Text to read —
## Begin
Besides the natural charm a mind like Newton's must have felt, in the various astonishing and mysterious phenomena of chemistry, what additional interest must they have excited in him, when, having discovered the existence of molecular attraction, and the effects of actions exerted at small distances in the motion of light, he was led to see that similar forces, differing only in their law of decrease, or intensity, would be sufficient to produce in the ultimate particles of bodies all those phenomena of union and disunion, that constitute the science of chemistry! With these new and important phenomena, he occupied himself constantly at Cambridge; and, along with the study of chronology and history, they were the only relaxation he allowed himself when fatigued with his mathematical meditations. He had constructed a small laboratory for prosecuting such pursuits; and it would seem that in the years immediately following the publication of the Principia, he devoted almost his whole time to them. But a disastrous accident deprived him, in an instant, of the fruits of so much labour, and lost them to science for ever.
## End
Parts of the exercise —
1. Answer these questions about the passage on Newton's chemical studies.
(a) Where did Newton constantly occupy himself with the phenomena of chemistry?
(b) Along with chemistry, which two studies did he allow himself as relaxation from his mathematical meditations?
(c) In which years does it seem he devoted almost his whole time to these pursuits?
2. Carry on the passage about Newton's chemical studies from its last sentence.

Items —
## Begin
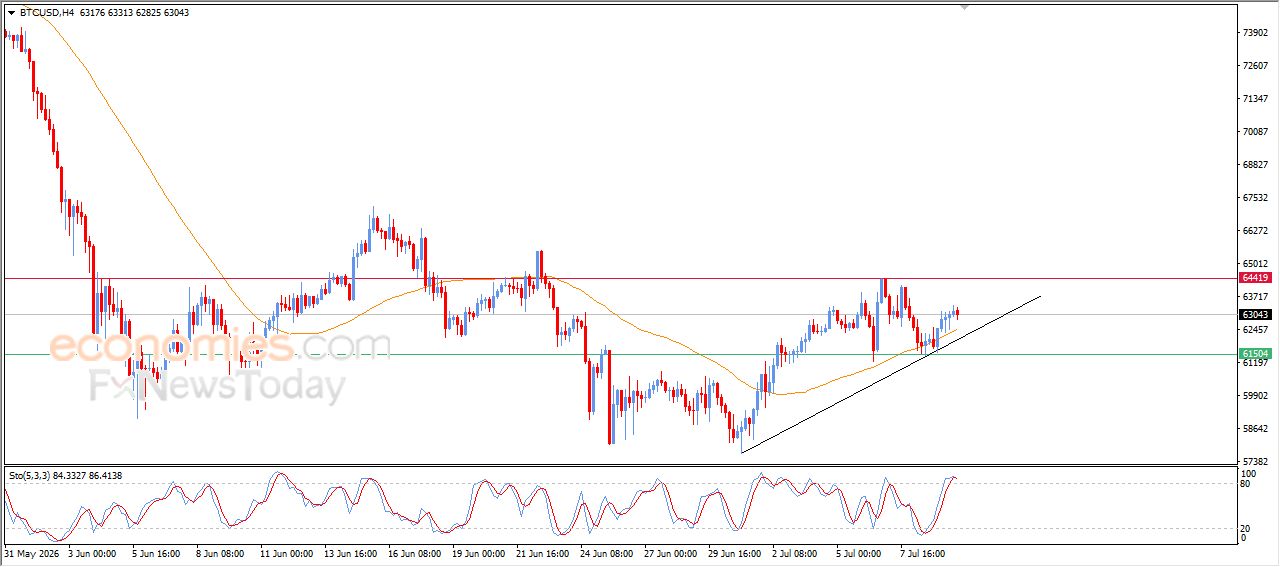
Task: Click the economies.com watermark logo
Action: pos(220,347)
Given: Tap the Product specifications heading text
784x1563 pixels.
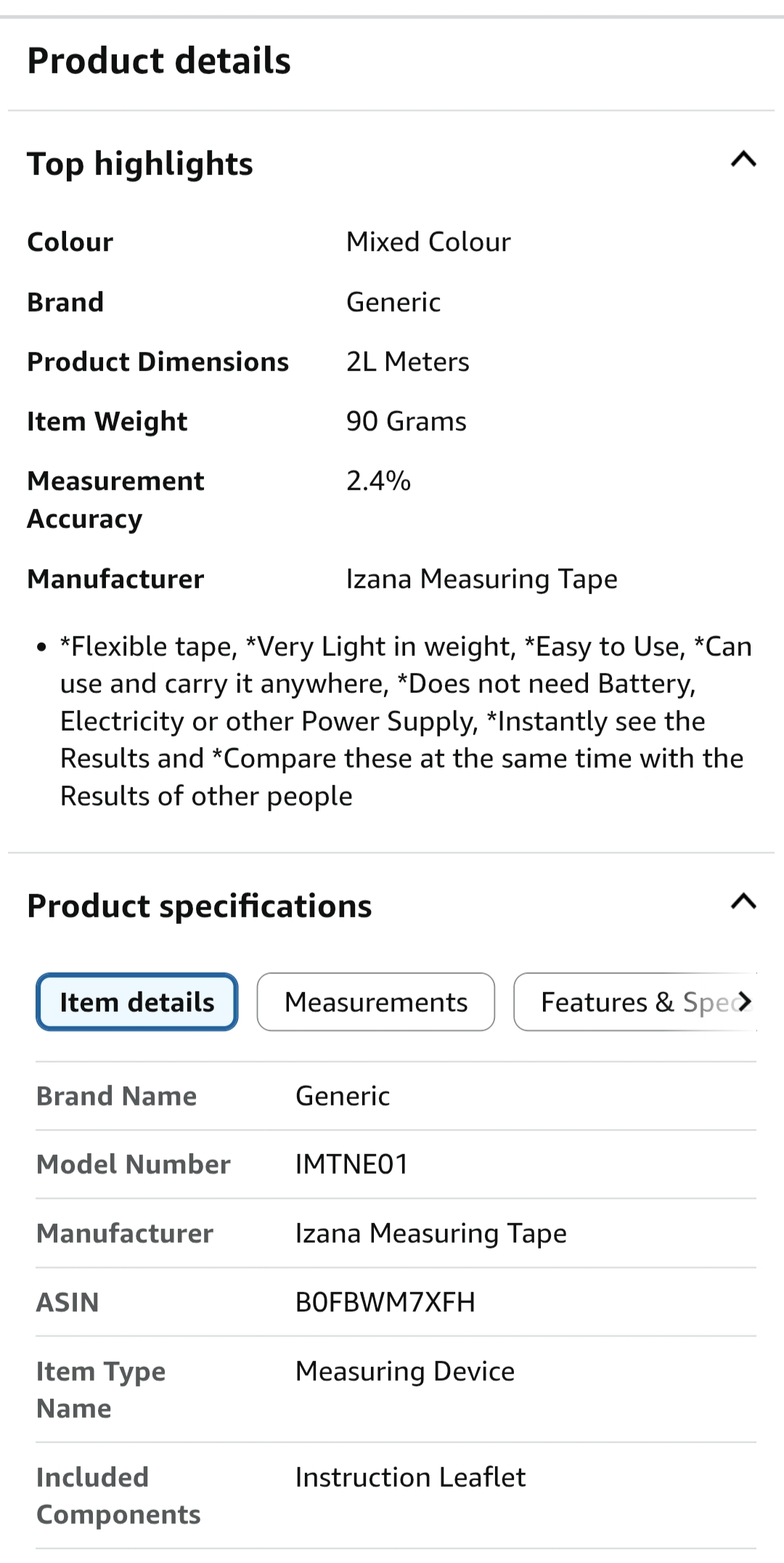Looking at the screenshot, I should point(200,906).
## End
Results for the exercise —
1.
(a) At Cambridge.
(b) Chronology and history.
(c) The years immediately following the publication of the Principia.

2.
Newton had a favourite little dog called "Diamond." One winter's morning, while attending early service, he inadvertently left his dog shut up in his room; on returning from chapel, he found that the animal, by upsetting a taper on his desk, had set fire to the papers on which he had written down his experiments; and thus he saw before him the labours of so many years reduced to ashes. It is said, that on first perceiving this great loss, he contented himself by exclaiming, "Oh, Diamond! Diamond! thou little knowest the mischief thou hast done." But the grief caused by this circumstance, grief which reflection must have augmented, instead of alleviating, injured his health, and, if we may venture to say so, for some time impaired his understanding. This incident in Newton's life, which appears to be confirmed by many collateral circumstances, is mentioned in a manuscript note of Huygens, which was communicated to M. Biot, of the French Institute, by Mr. Vanswinden, in the following letter: —

"There is among the manuscripts of the celebrated Huygens, a small journal in folio, in which he used to note down different occurrences; it is side Z., No. 8, page 112, in the catalogue of the library at Leyden: the following extract is written by Huygens himself, with whose hand-writing I am well acquainted, having had occasion to peruse several of his manuscripts and autograph letters.[38] On the 29th May, 1694, a Scotchman of the name of Colin, informed me, that Isaac Newton, the celebrated mathematician, eighteenth months previously, had become deranged in his mind, either from too great application to his studies, or from excessive grief at having lost, by fire, his chemical laboratory and some papers. Having made observations before the Chancellor of Cambridge, <26> which indicated the alienation of his intellect, he was taken care of by his friends, and being confined to his house, remedies were applied, by means of which he has lately so far recovered his health as to begin to again understand his own Principia. Huygens mentioned this circumstance to Leibnitz, in a letter, dated the 8th of the following June, to which the latter replied on the twenty-third. 'I am very happy that I received information of the cure of Mr. Newton, at the same time that I first heard of his illness, which, without doubt, must have been most alarming. It is to men like Newton and yourself, Sir, that I desire health and a long life."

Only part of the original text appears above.